**Document section**
BEGIN

Time-Varying Spatial Memory Model and Its Impact on Virus Spreading

The models of time-varying network have a profound impact on the study of virus spreading on the networks. On the basis of an activity-driven memory evolution model, a time-varying spatial memory model (TSM) is proposed. In the TSM model, the cumulative number of connections between nodes is recorded, and the spatiality of nodes is considered at the same time. Therefore, the active nodes tend to connect the nodes with high intimacy and close proximity. Then, the TSM model is applied to epidemic spreading, and the epidemic spreading on different models is compared. To verify the universality of the TSM model, this model is also applied to rumor spreading, and it is proved that it can also play a good inhibiting effect. We find that, in the TSM network, the introduction of spatiality and memory can slow down the propagation speed and narrow the propagation scope of disease or rumor, and memory is more important. We then explore the impact of different prevention and control methods on pandemic spreading to provide reference for COVID-19 management control and find when the activity of node is restricted, the spreading will be controlled. As floating population has been acknowledged as a key parameter that affects the situation of COVID-19 after work resumption, the factor of population mobility is introduced to calculate the interregional population interaction rate, and the time-varying interregional epidemic model is established. Finally, our results of infectious disease parameters based on daily cases are in good agreement with the real data, and the effectiveness of different control measures is evaluated.

END

**Tasks to carry out**
#1 According to the text on the time-varying spatial memory model, which matters more for slowing and narrowing spread: spatiality or memory?
#2 List every model that the text on the time-varying spatial memory model refers to by a specific name.

(Stored data entries)
BEGIN

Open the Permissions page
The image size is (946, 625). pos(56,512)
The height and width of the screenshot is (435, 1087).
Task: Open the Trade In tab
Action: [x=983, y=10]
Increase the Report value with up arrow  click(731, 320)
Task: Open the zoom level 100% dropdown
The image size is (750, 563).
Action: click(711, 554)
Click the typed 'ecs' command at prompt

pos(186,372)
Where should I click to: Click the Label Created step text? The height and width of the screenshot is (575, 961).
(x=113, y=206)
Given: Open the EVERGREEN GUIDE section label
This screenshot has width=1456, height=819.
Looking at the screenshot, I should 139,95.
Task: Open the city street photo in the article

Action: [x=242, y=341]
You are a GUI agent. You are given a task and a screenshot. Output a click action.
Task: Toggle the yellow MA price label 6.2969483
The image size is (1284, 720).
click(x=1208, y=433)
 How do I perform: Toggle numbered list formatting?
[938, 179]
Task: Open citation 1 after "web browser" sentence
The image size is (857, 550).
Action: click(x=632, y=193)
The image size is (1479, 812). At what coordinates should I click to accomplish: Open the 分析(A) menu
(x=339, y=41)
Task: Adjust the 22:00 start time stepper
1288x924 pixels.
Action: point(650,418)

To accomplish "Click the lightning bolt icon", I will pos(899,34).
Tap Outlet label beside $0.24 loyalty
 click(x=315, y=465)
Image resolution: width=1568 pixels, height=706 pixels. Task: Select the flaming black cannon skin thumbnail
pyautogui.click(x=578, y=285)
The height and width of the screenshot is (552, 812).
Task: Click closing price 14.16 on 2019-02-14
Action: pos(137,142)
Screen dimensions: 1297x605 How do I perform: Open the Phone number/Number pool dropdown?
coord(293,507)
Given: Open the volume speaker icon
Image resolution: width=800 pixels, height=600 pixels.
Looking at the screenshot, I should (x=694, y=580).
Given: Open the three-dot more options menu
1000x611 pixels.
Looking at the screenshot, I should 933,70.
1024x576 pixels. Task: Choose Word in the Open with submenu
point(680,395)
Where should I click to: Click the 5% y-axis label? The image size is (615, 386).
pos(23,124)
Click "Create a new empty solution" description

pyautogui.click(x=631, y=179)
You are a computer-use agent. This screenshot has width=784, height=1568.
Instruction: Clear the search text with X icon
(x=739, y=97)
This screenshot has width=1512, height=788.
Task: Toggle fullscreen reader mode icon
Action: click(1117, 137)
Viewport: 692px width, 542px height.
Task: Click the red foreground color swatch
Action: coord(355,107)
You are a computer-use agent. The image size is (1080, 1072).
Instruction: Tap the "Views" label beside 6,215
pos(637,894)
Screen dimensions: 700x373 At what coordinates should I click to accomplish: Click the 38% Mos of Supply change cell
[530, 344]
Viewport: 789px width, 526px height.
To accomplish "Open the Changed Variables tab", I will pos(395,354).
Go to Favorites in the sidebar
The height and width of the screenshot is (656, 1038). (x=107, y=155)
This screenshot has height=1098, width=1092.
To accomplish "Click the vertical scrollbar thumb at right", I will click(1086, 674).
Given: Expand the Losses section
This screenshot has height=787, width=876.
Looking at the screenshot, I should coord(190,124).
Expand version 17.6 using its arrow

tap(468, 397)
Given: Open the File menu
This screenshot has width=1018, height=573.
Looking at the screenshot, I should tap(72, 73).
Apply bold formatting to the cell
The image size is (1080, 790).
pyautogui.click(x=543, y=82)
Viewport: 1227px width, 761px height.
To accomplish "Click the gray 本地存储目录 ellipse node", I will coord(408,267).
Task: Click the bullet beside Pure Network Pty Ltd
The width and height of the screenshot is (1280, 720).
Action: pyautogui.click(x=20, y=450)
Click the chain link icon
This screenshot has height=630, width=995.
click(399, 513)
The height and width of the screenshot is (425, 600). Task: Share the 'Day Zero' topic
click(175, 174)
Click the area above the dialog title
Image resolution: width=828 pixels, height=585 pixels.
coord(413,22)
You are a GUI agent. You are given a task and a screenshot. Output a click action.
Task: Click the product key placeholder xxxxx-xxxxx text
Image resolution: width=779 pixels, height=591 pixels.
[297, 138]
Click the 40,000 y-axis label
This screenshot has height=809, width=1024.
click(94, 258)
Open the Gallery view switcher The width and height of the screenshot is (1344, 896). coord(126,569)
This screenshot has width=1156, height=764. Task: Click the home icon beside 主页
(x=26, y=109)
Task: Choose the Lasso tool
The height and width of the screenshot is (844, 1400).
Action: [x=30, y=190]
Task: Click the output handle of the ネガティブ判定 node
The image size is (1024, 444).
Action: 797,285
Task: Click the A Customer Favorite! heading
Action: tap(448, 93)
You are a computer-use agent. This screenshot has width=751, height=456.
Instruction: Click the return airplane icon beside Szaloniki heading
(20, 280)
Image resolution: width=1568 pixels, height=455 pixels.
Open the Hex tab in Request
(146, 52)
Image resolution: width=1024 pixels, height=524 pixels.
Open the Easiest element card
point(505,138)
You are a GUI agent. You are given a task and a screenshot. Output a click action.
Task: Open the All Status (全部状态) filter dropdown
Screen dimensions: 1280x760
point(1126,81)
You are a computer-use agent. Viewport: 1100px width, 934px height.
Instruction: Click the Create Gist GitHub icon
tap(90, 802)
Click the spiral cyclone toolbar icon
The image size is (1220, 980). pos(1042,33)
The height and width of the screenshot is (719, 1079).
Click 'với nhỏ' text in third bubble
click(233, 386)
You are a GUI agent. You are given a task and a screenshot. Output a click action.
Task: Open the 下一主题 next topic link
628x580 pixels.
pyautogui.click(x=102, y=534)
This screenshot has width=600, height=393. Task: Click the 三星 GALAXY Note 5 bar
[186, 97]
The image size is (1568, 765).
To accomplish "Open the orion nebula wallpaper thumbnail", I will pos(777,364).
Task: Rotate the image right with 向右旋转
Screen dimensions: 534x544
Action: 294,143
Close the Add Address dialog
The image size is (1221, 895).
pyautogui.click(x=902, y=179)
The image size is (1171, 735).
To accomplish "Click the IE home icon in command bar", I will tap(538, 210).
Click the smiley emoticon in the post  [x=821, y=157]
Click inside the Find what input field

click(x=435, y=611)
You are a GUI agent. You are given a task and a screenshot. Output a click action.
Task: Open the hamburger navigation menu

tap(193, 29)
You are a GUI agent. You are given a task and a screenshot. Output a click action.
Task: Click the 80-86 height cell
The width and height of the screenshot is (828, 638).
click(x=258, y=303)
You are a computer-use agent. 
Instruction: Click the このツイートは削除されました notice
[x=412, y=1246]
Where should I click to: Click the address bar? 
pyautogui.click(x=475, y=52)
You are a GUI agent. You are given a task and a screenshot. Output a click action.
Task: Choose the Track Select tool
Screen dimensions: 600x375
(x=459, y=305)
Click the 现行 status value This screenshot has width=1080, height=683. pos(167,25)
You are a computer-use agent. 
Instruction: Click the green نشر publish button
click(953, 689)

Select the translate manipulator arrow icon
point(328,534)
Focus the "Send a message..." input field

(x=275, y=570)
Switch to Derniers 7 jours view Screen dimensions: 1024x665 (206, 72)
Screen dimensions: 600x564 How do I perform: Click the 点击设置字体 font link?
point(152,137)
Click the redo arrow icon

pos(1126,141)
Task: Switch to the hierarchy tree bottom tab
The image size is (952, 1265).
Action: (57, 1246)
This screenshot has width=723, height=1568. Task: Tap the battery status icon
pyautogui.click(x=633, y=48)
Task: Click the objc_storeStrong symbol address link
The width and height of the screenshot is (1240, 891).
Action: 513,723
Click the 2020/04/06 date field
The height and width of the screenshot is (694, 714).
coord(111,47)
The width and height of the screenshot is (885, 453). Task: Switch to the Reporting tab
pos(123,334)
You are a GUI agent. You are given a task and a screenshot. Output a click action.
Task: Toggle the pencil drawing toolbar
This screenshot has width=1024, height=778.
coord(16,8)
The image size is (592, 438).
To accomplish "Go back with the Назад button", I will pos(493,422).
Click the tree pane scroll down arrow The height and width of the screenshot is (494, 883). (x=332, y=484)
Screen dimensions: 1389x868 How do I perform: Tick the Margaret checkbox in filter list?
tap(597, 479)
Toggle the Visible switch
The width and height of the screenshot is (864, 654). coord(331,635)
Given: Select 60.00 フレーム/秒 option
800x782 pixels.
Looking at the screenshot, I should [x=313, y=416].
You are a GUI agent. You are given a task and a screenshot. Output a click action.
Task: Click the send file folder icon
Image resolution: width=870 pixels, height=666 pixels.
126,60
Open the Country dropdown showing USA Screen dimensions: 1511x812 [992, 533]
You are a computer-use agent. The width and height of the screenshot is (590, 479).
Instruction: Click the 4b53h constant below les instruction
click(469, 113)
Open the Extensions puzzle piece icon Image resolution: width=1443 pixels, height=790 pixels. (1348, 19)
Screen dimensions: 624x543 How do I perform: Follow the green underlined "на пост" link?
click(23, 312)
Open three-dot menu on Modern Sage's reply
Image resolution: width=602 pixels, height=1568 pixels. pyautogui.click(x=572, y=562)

END

**Solutions for each task**
#1 Memory

#2
- Activity-driven memory evolution model
- Time-varying spatial memory model (TSM)
- Time-varying interregional epidemic model